Fox news reports on the new treatment plan for psoriasis patients.
Psoriasis is arguably the most common skin condition in the United States today. It is difficult to treat, because it is an autoimmune disease where the body attacks its own tissues. The immune system attacks the skin causing cells to produce faster than they normally should. But new research shows that a possible cure is linked to a tiny piece of genetic material in patients’ cells.
Fox explains the study and its results...
“Researchers found that blocking a type of genetic material called micro-RNA lowered the inflammation. A drug that could be made from this compound is years away from being commercially available, the researchers said, and it is not clear whether the experiments in mice will translate to people. Still, the findings suggest that there are several mechanisms to target the disease, as well as shed light on the role of micro-RNA in health.”
Experts have had difficulty trying to decipher the cause of psoriasis. But thanks to this new study they think they have put the pieces of the puzzle together. Scientists find that the disease is probably genetically related.

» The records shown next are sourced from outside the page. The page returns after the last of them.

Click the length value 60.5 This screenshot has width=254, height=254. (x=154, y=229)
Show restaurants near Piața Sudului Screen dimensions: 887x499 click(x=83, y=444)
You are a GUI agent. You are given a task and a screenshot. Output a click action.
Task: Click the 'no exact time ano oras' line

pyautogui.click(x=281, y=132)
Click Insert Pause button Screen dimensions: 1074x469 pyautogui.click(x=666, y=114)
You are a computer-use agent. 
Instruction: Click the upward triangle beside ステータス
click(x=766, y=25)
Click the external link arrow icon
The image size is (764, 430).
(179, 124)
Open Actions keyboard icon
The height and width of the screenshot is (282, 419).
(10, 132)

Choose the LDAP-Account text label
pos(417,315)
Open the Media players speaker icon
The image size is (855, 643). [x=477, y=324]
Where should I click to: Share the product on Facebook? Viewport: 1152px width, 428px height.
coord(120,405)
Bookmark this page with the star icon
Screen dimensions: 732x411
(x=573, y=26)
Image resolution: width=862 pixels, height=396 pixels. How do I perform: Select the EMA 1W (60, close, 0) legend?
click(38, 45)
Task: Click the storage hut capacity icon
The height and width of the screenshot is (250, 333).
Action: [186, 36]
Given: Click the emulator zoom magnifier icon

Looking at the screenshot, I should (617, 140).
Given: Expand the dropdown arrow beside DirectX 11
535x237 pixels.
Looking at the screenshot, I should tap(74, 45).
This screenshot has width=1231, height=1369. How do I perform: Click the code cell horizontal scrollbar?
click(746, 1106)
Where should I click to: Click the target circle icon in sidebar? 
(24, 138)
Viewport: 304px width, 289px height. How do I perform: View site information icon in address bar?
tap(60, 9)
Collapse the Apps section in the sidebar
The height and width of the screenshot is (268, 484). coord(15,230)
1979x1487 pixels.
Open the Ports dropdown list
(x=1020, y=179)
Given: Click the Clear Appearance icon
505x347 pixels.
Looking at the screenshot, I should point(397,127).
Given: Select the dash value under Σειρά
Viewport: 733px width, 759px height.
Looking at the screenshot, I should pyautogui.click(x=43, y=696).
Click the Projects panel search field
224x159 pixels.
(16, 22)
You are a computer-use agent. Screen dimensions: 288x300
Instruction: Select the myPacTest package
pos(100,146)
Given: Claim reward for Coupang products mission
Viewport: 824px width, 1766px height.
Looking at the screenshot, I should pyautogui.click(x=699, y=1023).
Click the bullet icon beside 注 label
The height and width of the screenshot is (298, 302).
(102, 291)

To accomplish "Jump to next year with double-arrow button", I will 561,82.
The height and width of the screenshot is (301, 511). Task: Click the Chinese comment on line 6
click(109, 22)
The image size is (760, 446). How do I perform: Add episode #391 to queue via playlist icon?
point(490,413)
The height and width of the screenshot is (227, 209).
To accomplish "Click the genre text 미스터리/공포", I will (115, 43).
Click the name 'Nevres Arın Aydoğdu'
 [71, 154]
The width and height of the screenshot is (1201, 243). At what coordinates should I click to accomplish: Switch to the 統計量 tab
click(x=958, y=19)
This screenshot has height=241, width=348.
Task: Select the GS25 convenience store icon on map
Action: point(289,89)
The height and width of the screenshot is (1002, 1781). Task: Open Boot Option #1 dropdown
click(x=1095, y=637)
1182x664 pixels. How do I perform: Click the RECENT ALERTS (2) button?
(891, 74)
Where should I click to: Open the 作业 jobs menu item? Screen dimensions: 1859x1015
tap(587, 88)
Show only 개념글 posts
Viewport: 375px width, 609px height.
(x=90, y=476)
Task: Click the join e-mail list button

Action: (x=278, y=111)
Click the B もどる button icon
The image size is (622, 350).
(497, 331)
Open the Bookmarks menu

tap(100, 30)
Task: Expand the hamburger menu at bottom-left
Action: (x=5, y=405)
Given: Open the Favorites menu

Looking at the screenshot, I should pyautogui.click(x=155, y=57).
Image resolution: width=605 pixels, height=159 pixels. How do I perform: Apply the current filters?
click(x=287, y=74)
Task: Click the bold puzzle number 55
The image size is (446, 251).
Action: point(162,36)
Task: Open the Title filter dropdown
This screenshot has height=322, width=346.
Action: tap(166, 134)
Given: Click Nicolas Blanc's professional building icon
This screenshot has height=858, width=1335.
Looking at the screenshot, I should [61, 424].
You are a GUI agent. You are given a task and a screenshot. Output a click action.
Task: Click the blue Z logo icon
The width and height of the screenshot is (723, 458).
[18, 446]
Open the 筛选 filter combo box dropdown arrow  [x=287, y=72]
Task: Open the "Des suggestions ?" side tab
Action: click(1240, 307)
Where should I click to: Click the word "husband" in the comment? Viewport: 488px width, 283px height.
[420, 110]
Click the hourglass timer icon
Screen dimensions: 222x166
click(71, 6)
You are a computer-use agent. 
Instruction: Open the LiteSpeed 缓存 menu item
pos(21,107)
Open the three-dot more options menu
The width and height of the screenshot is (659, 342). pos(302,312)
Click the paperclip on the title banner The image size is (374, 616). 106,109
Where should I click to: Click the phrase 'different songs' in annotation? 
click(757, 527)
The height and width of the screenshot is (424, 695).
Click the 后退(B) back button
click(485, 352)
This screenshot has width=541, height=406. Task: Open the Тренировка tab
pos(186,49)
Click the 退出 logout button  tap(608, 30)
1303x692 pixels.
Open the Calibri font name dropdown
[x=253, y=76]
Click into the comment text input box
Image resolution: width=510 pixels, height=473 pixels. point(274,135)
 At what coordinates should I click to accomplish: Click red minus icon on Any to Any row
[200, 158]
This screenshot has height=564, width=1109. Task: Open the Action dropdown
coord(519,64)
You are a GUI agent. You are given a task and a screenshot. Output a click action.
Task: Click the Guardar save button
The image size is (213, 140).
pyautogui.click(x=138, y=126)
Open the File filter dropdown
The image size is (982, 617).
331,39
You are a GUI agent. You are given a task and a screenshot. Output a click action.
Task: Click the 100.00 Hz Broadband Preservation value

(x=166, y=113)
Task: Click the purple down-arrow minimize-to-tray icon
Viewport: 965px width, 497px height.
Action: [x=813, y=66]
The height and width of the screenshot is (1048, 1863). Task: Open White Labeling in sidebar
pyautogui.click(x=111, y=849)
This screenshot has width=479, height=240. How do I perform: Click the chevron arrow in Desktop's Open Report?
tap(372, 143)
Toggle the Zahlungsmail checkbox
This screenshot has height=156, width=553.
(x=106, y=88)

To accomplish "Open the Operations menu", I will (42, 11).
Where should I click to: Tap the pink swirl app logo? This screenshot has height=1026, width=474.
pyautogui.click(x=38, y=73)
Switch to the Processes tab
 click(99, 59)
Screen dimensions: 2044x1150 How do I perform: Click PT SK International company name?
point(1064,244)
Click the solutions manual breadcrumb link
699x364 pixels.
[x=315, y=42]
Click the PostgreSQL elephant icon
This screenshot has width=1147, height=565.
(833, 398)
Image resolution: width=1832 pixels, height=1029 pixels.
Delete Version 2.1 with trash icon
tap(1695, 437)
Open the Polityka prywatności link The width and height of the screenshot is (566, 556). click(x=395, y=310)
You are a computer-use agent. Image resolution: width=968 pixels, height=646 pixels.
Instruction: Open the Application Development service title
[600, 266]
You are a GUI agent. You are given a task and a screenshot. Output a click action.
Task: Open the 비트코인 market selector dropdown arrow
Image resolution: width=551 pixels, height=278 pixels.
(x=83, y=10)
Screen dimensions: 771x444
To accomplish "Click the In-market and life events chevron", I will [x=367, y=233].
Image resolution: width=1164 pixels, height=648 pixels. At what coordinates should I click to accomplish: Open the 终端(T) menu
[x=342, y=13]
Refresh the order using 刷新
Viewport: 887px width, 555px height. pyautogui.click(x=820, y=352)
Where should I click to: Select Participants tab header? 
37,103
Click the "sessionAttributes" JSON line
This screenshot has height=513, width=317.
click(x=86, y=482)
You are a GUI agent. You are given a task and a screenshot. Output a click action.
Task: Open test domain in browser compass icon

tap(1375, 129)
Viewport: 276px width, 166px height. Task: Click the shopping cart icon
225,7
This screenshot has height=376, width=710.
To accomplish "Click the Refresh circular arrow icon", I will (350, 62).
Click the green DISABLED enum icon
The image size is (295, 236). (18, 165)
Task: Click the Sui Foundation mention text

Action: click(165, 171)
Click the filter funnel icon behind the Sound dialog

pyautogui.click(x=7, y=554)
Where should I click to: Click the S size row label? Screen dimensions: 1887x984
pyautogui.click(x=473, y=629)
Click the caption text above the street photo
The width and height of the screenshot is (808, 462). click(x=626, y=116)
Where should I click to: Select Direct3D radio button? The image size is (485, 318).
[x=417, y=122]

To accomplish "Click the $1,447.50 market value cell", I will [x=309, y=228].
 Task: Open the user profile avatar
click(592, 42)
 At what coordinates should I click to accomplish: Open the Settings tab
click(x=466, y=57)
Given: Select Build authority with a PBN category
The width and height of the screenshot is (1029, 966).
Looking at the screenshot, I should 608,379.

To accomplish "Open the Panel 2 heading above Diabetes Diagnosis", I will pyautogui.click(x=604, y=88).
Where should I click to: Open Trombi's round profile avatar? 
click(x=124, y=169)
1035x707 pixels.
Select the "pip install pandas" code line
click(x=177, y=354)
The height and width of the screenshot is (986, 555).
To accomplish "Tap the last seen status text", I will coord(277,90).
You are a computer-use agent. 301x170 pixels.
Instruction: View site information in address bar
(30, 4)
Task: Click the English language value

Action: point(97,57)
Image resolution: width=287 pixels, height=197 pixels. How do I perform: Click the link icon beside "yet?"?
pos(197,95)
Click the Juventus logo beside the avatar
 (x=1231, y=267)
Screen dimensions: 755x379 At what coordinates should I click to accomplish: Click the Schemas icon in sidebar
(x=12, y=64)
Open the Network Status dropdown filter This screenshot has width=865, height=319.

The disease is characterized by itchy rashes, flaky skin and can be painful. Fox explains how the condition can possibly be treated, “The condition can be treated with steroid ointments, light therapy and immune suppressants, but there's no cure. In the new study, researchers looked at a way to target one type of RNA which is similar to DNA, and can also carry genetic information called micro-RNA, which is a shorter-than-usual piece of RNA that biologists think regulates genes' expression. Micro-RNAs link up with other RNAs and can make them produce or stop producing certain proteins. A compound called antagomir can block a micro-RNA called miR-21 from linking with and regulating other RNAs. When the miR-21 is blocked with antagomir, the inflammation of psoriasis seems to slow down.”